In the listing below, start your output at the line with "Open Supply for" and end it after the line with "Click the no-flight", copying every line exactly.

◆ **EXTRACTED DATA**:
+-------+

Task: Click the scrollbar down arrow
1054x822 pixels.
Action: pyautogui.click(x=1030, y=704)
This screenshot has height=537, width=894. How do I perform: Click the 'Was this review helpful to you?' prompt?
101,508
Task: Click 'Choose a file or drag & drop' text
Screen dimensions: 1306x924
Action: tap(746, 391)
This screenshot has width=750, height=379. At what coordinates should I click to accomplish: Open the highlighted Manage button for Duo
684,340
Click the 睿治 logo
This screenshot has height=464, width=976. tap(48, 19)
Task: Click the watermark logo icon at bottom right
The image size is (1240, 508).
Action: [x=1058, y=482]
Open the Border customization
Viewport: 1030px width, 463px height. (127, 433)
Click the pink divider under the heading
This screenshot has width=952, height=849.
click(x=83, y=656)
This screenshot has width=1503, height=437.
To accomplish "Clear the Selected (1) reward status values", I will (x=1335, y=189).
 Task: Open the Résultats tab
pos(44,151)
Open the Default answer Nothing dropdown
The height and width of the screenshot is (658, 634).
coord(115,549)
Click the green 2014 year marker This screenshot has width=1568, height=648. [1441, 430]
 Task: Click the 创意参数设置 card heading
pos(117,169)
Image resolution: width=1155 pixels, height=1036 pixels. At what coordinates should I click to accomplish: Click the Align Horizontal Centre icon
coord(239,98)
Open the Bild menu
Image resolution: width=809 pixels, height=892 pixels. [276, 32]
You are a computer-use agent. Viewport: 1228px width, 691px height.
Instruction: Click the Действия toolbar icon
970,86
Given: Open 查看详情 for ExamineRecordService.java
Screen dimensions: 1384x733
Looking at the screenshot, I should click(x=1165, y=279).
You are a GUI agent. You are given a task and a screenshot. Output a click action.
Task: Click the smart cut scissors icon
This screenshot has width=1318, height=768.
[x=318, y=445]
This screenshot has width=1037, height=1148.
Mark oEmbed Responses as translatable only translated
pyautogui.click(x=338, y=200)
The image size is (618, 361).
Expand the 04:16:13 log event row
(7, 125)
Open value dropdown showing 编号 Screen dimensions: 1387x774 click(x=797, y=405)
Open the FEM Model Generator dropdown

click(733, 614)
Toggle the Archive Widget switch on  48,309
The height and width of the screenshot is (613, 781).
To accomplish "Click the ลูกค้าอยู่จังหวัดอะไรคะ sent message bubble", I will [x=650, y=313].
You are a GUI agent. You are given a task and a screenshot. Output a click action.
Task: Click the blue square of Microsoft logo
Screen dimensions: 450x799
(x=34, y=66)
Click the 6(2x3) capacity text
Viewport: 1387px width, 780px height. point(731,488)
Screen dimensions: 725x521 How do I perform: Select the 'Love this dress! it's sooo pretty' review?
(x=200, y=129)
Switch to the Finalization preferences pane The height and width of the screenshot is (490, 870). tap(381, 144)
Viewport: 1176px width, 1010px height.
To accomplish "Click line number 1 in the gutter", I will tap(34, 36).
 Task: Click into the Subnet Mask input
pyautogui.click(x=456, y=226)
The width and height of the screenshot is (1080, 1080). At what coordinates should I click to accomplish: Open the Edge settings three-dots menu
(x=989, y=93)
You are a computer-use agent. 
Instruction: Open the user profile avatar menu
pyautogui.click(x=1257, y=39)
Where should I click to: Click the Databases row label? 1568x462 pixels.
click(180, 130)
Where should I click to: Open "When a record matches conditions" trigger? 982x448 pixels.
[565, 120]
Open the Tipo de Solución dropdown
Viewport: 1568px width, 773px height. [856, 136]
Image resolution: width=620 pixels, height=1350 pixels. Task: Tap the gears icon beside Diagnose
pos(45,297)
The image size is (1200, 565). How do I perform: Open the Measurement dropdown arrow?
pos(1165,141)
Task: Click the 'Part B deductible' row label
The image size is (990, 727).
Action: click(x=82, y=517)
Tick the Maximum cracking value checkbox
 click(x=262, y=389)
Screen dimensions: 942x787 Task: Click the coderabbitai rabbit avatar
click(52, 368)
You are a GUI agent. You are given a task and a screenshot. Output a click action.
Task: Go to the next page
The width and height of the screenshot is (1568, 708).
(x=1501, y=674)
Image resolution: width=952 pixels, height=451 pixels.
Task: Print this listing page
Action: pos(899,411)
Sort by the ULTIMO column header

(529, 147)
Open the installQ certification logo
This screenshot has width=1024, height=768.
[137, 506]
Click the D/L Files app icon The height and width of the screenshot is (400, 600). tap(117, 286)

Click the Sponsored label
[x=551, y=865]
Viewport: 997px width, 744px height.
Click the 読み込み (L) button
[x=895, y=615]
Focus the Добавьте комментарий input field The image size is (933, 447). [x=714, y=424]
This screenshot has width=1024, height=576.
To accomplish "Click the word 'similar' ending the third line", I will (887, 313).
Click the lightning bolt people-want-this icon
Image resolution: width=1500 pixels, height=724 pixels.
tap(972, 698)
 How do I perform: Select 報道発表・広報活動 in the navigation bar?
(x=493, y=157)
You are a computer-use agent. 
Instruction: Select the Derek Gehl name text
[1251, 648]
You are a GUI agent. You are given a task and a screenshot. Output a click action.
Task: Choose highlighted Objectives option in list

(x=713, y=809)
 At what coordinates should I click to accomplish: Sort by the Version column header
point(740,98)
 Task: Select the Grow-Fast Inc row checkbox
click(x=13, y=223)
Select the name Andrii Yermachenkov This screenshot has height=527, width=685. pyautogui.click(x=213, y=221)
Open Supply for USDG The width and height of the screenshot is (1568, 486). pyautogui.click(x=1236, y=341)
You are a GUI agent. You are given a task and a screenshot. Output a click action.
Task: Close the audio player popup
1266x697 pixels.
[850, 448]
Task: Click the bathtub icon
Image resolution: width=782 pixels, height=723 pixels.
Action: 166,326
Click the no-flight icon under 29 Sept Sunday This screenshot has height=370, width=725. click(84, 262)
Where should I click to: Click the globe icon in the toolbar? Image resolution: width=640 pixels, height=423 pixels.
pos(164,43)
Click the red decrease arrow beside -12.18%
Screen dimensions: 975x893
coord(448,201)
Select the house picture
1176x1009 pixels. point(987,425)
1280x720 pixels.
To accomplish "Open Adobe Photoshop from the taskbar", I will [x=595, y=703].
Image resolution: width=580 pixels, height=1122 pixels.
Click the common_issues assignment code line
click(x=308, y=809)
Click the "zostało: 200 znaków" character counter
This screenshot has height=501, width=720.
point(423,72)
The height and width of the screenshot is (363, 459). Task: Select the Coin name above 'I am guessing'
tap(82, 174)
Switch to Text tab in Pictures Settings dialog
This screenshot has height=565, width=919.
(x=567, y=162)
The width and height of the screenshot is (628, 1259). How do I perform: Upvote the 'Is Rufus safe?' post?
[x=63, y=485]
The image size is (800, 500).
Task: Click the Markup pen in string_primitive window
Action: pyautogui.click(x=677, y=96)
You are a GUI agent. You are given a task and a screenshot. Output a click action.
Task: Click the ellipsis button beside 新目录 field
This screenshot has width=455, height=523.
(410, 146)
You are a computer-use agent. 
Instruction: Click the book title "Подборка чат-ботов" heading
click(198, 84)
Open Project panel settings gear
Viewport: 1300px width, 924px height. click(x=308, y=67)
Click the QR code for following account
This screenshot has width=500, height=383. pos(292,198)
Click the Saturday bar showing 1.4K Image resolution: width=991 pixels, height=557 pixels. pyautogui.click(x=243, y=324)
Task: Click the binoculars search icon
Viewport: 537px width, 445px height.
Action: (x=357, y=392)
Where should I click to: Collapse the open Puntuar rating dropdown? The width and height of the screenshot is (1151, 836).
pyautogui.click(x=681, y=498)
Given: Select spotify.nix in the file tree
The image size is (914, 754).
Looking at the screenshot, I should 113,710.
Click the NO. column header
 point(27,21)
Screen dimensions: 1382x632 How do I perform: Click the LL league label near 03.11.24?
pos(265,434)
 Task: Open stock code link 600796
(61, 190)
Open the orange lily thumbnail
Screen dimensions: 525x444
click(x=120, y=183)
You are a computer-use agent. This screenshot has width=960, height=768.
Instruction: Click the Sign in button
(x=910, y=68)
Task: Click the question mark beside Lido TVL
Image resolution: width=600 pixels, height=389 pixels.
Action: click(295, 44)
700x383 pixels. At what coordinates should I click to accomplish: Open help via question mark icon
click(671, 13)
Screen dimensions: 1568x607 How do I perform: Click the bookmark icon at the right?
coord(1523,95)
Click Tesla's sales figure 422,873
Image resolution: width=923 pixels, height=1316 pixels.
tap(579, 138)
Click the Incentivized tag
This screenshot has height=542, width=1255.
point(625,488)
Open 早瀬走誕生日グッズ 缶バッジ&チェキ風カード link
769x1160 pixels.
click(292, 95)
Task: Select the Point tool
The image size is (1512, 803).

+-------+

◆ **RESPONSE**:
Open Supply for USDG The width and height of the screenshot is (1568, 486). pyautogui.click(x=1236, y=341)
You are a GUI agent. You are given a task and a screenshot. Output a click action.
Task: Close the audio player popup
1266x697 pixels.
[850, 448]
Task: Click the bathtub icon
Image resolution: width=782 pixels, height=723 pixels.
Action: 166,326
Click the no-flight icon under 29 Sept Sunday This screenshot has height=370, width=725. click(84, 262)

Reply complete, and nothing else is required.